EXERCISE GOAL:
Rewrite these rows as a numbered list with blank lines dropped, and don't include the pictures in your answer.

RECORDS FOR PROCESSING:
* Start *

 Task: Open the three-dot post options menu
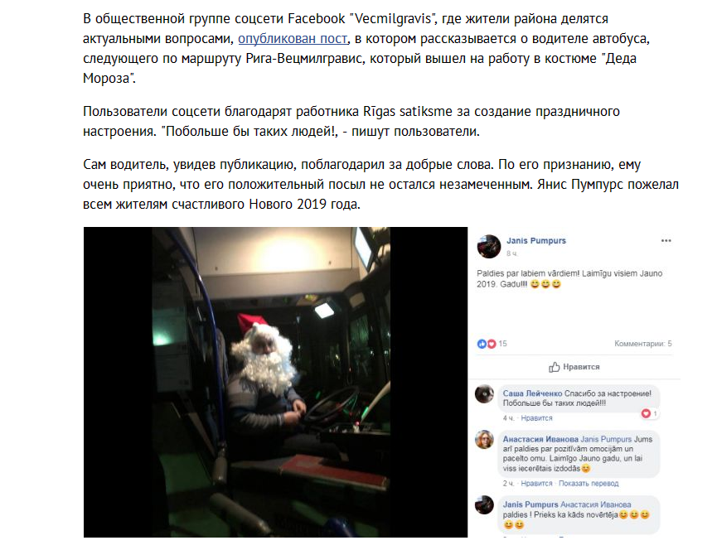(x=666, y=241)
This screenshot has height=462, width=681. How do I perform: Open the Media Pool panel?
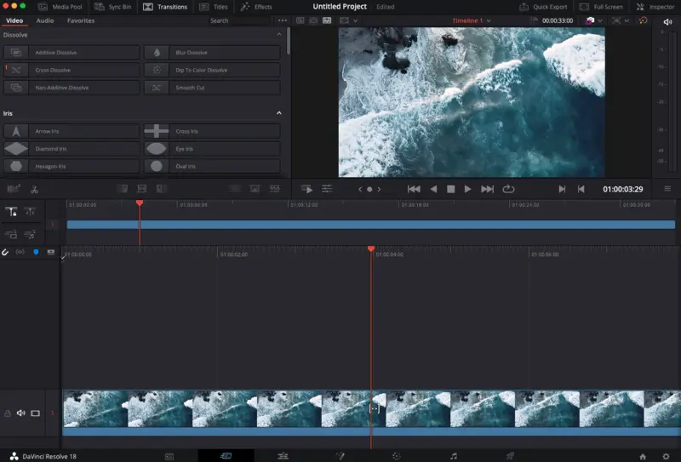[60, 7]
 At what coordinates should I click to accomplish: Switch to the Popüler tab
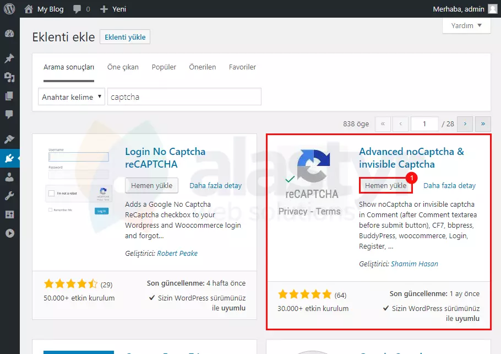click(x=163, y=67)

* End *

REPLY:
1.  Task: Open the three-dot post options menu
2. (x=666, y=241)
3. This screenshot has height=462, width=681. How do I perform: Open the Media Pool panel?
4. [60, 7]
5.  At what coordinates should I click to accomplish: Switch to the Popüler tab
6. click(x=163, y=67)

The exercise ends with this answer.